The Invisible Landscape is part of a body of work that has been developed as a result of my exploration of ‘Absurd External Realities’
Photography was once used to examine, explore and capture invisible events within in motion and action, I continue that tradition of exploration by using photography to question that which is still invisible, the density of cast shadows.
The human visual system offers us a very limited window to the world and its with this limited visual system we must create a reality of that world. The same applies to the technical limitations of Photography. My approach in this series is that there not just one window, but many, and therefor an infinite number of visual interpretation possible.
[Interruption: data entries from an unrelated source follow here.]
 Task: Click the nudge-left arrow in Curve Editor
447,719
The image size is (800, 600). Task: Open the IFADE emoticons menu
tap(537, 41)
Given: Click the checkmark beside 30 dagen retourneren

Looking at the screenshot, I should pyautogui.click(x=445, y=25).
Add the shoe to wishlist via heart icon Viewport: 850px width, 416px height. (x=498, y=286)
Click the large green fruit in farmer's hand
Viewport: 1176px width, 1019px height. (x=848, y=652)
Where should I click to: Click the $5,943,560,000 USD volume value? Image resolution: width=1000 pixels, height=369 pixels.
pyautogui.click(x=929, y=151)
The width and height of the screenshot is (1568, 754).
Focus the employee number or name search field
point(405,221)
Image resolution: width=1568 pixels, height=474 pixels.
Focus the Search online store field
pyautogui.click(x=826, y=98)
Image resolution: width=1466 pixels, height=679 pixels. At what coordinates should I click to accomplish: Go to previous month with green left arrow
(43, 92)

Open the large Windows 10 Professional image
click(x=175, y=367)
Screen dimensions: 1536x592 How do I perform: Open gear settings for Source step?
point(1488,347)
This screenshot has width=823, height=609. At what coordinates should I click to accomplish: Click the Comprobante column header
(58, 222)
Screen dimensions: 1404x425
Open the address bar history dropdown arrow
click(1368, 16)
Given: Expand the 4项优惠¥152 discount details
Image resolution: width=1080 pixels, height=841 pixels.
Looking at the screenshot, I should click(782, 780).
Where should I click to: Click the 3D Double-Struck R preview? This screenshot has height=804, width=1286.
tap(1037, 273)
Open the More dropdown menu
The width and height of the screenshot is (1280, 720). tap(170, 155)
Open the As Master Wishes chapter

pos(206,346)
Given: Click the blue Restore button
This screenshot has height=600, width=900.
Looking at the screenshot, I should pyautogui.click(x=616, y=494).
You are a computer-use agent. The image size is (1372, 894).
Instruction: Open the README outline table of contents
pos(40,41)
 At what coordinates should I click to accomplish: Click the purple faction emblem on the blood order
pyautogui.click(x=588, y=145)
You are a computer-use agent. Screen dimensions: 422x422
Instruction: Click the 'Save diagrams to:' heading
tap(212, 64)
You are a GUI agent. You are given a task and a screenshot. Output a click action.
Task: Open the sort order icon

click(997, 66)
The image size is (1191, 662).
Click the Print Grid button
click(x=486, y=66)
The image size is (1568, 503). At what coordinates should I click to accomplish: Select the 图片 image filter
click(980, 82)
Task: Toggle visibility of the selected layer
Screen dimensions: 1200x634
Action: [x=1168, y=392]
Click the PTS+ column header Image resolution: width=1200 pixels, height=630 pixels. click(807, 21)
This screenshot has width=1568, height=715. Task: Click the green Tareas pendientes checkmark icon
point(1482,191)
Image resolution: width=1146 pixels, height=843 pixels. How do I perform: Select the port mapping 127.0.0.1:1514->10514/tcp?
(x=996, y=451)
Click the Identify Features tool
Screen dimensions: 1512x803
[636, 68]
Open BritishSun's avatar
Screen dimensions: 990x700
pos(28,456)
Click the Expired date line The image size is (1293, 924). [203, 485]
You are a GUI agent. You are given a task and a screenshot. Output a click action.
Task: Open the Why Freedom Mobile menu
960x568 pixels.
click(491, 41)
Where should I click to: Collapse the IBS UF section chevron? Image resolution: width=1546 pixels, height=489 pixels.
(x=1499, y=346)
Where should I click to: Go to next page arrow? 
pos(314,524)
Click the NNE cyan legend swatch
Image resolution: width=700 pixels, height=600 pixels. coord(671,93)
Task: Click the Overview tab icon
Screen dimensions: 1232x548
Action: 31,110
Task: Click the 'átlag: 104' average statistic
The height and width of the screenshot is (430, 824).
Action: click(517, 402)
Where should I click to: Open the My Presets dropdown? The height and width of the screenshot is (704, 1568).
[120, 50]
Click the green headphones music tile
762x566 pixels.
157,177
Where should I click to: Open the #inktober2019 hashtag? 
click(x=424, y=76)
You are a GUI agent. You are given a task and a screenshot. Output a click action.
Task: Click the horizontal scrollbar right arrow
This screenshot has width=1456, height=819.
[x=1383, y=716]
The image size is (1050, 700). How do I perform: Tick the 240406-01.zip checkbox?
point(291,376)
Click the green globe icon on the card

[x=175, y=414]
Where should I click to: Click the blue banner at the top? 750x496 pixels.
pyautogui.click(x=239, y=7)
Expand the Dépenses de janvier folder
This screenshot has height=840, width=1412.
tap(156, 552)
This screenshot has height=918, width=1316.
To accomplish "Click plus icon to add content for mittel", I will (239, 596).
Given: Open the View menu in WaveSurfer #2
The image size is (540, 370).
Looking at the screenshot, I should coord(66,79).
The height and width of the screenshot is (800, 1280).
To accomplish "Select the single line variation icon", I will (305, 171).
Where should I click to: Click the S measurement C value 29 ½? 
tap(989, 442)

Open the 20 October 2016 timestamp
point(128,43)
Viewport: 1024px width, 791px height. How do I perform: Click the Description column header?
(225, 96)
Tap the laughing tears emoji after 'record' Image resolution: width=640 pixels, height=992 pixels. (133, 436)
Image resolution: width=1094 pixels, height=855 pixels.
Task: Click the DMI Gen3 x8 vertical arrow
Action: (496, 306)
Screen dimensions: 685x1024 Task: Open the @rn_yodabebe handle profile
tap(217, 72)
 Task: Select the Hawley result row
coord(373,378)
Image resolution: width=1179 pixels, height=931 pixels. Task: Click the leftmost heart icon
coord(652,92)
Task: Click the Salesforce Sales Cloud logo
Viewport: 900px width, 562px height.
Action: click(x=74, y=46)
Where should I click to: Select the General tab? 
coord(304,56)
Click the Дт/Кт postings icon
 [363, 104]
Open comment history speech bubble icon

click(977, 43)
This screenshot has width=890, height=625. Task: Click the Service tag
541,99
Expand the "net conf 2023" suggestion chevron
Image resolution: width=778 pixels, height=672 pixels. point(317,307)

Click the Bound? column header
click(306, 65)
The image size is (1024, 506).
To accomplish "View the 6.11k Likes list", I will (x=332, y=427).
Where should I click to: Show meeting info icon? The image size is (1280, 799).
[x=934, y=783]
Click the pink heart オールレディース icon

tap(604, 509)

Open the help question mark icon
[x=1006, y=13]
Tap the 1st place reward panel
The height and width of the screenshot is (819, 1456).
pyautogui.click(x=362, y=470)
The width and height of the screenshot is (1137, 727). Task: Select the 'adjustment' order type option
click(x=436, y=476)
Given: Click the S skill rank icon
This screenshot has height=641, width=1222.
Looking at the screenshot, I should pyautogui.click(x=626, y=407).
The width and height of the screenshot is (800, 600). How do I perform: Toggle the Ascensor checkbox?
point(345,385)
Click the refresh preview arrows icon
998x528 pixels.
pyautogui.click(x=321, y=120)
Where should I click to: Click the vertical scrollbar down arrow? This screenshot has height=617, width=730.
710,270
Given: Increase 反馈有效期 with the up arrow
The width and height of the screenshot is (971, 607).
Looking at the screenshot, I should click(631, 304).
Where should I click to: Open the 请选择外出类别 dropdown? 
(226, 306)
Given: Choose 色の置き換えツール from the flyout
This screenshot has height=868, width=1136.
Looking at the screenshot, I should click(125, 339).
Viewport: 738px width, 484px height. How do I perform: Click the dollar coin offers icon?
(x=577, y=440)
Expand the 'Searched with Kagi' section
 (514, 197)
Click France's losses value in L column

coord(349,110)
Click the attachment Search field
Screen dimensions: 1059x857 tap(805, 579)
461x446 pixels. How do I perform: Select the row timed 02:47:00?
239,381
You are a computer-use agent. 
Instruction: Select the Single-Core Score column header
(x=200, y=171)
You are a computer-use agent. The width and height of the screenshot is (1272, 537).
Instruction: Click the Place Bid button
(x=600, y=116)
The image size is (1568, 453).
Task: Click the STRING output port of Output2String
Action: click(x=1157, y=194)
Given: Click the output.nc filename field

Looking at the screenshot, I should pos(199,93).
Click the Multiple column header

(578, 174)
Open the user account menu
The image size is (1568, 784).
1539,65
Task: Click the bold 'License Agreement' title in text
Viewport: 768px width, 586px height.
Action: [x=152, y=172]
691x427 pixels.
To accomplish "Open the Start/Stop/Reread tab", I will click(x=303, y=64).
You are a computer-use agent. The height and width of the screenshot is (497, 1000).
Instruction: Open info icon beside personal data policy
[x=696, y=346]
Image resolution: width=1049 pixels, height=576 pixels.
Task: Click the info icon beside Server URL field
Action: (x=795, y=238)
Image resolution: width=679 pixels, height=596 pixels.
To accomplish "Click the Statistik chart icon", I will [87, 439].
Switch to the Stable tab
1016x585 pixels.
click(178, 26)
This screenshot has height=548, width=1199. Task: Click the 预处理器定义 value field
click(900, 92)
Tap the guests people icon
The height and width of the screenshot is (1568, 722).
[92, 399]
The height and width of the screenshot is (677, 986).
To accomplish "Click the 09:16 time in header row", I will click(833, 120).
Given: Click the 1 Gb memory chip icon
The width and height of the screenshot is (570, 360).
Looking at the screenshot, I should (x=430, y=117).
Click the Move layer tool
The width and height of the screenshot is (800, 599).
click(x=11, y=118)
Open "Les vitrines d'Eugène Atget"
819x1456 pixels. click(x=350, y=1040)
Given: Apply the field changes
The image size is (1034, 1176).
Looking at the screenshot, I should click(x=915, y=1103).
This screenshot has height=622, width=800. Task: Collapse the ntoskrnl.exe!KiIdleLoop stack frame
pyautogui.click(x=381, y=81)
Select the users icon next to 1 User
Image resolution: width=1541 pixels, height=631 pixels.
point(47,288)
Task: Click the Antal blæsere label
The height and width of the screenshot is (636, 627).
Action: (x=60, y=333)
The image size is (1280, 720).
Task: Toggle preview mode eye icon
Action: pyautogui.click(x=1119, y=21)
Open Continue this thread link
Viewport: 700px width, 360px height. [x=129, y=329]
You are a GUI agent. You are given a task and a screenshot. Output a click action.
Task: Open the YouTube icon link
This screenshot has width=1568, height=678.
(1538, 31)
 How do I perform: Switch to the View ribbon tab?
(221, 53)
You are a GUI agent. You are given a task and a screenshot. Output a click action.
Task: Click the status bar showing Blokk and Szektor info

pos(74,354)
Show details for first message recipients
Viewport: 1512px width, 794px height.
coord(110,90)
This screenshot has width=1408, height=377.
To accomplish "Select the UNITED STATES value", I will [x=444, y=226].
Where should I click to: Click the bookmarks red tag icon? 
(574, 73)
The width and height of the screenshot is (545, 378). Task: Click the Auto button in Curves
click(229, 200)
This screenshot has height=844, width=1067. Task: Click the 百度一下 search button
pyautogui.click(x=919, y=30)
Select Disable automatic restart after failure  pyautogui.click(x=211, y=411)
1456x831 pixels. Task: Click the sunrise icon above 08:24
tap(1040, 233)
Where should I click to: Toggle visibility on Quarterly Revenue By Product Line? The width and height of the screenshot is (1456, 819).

In The Invisible Landscape series I am concentrating on external reality of cast shadows in the landscape and I have gone back to the basic questions that Artists have asked for centuries: how dark is the shadow?
This body of work is a reflection of the progress I have made over the last 7 years in exploring cast shadows. And as a result of this work it is my belief that cast shadows can only ever be, in the words of Maurice Merleau-Ponty : ‘objects of imminent visibility’ and like the latent image in a photographic negative they are never quite visible but rather ‘are always in a state of appearing’.
In conclusion the question ’how dark is the shadow’ can never be answered with any certainty and I must accept that there are an infinite number of possible conclusions to the question. All that is left for me to do therefore is to refuse to accept the limitations imposed by technology and the visual system that forces me to see them. All I can do is to continue to learn, to explore, to perceive such ‘objects of imminent visibility’. I find myself in a space confronted by the absurd external reality of ‘the discovery of appearances’ (Konrad Fiedler).
It is a space where I go to seek what I may never see.